» **YOUR GOAL**:
Would you please return the line containing "Task: Open Horla's cartoon avatar" and all the lines after it through the end of the records below, unchanged and on their own?

Data items:
----
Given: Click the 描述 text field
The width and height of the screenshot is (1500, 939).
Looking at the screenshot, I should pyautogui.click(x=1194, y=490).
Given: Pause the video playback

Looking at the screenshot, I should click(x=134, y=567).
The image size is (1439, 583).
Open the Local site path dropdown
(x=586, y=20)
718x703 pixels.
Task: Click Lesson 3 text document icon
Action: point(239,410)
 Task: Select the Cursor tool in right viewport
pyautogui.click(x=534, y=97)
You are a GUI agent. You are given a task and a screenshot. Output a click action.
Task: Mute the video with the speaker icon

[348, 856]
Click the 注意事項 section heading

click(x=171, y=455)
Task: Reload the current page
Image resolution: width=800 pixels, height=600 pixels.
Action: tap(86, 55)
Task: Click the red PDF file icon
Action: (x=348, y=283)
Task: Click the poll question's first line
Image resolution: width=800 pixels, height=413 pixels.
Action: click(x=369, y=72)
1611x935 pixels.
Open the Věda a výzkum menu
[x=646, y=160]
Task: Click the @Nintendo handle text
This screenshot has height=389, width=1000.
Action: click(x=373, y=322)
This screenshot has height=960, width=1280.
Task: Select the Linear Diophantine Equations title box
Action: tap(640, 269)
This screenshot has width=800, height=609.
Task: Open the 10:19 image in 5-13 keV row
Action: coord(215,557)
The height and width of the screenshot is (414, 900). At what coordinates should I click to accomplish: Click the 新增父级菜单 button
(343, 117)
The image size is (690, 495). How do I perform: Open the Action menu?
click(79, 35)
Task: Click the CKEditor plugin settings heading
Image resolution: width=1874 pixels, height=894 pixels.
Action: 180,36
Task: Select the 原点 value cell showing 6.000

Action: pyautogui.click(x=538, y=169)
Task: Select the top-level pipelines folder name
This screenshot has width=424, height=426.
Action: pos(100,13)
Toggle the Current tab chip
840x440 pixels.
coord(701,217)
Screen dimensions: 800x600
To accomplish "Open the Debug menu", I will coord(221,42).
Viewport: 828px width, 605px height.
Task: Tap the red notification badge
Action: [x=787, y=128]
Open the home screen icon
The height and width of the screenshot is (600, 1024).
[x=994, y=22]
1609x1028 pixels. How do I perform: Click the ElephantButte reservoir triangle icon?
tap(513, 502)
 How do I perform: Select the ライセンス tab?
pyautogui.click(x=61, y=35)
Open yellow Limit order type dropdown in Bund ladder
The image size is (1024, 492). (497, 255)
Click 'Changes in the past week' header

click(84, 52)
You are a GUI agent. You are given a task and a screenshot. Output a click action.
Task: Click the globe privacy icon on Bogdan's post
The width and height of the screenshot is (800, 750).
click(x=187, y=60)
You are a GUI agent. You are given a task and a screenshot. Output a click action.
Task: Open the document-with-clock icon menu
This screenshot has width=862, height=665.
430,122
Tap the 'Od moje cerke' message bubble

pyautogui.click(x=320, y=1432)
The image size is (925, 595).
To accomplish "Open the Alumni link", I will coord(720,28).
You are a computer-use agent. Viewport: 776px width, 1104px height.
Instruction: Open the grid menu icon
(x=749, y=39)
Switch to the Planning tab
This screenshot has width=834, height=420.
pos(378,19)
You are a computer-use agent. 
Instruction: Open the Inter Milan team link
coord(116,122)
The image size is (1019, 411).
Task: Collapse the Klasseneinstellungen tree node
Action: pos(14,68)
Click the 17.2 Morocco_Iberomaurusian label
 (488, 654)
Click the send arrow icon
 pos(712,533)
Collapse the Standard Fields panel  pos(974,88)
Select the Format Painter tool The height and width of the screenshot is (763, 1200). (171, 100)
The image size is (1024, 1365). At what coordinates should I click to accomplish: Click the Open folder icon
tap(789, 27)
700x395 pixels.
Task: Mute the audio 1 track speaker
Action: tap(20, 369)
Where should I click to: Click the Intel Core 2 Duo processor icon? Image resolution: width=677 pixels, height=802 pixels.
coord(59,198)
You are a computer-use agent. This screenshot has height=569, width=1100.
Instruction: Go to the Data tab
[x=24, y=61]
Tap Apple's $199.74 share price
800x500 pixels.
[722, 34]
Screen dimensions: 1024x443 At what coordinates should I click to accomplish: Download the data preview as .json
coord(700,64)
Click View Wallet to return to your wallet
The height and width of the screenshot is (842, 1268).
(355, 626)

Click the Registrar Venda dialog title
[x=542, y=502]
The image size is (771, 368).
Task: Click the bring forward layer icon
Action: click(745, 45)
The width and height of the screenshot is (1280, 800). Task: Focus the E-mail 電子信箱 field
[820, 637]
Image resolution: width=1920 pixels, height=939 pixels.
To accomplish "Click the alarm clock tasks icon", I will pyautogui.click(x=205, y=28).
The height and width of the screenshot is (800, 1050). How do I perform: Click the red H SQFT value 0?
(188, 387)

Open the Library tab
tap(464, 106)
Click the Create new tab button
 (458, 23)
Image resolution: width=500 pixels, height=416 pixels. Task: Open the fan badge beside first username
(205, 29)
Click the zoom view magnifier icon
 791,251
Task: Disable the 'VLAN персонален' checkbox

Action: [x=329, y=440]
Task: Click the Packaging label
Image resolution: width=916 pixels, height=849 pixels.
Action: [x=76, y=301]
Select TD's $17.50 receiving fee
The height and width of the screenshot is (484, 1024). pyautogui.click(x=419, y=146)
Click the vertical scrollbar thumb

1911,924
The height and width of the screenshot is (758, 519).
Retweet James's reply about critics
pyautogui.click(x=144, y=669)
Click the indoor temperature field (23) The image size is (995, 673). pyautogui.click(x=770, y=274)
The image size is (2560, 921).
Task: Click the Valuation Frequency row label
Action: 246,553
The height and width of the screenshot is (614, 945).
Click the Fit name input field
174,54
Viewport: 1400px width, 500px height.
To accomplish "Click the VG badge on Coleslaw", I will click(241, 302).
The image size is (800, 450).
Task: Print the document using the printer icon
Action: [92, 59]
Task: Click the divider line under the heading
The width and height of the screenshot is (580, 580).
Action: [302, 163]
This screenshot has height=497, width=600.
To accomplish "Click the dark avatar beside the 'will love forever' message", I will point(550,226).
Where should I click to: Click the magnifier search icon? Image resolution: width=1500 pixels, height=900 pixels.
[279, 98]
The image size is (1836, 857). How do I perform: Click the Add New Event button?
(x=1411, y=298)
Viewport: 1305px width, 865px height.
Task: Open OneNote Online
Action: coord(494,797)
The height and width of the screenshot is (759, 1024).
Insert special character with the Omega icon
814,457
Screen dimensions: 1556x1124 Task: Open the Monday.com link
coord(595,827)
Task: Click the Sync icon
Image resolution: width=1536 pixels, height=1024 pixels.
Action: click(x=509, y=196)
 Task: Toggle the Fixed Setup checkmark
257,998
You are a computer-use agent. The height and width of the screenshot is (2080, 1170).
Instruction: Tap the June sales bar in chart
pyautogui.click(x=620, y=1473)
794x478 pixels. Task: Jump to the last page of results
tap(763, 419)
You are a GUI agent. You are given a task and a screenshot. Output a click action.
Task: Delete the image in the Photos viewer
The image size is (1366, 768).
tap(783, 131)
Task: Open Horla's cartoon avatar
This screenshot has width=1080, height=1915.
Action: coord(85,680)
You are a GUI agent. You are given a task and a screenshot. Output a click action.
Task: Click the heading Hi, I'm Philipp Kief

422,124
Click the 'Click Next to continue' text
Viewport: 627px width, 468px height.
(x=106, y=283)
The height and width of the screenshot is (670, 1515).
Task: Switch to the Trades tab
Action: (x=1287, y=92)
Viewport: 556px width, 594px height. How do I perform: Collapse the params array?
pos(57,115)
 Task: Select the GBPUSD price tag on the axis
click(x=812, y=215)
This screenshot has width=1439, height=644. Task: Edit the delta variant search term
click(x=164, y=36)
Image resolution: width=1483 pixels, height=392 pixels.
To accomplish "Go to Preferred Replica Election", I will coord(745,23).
----
» **RESULT OF THIS EXERCISE**:
Task: Open Horla's cartoon avatar
This screenshot has width=1080, height=1915.
Action: coord(85,680)
You are a GUI agent. You are given a task and a screenshot. Output a click action.
Task: Click the heading Hi, I'm Philipp Kief

422,124
Click the 'Click Next to continue' text
Viewport: 627px width, 468px height.
(x=106, y=283)
The height and width of the screenshot is (670, 1515).
Task: Switch to the Trades tab
Action: (x=1287, y=92)
Viewport: 556px width, 594px height. How do I perform: Collapse the params array?
pos(57,115)
 Task: Select the GBPUSD price tag on the axis
click(x=812, y=215)
This screenshot has width=1439, height=644. Task: Edit the delta variant search term
click(x=164, y=36)
Image resolution: width=1483 pixels, height=392 pixels.
To accomplish "Go to Preferred Replica Election", I will coord(745,23).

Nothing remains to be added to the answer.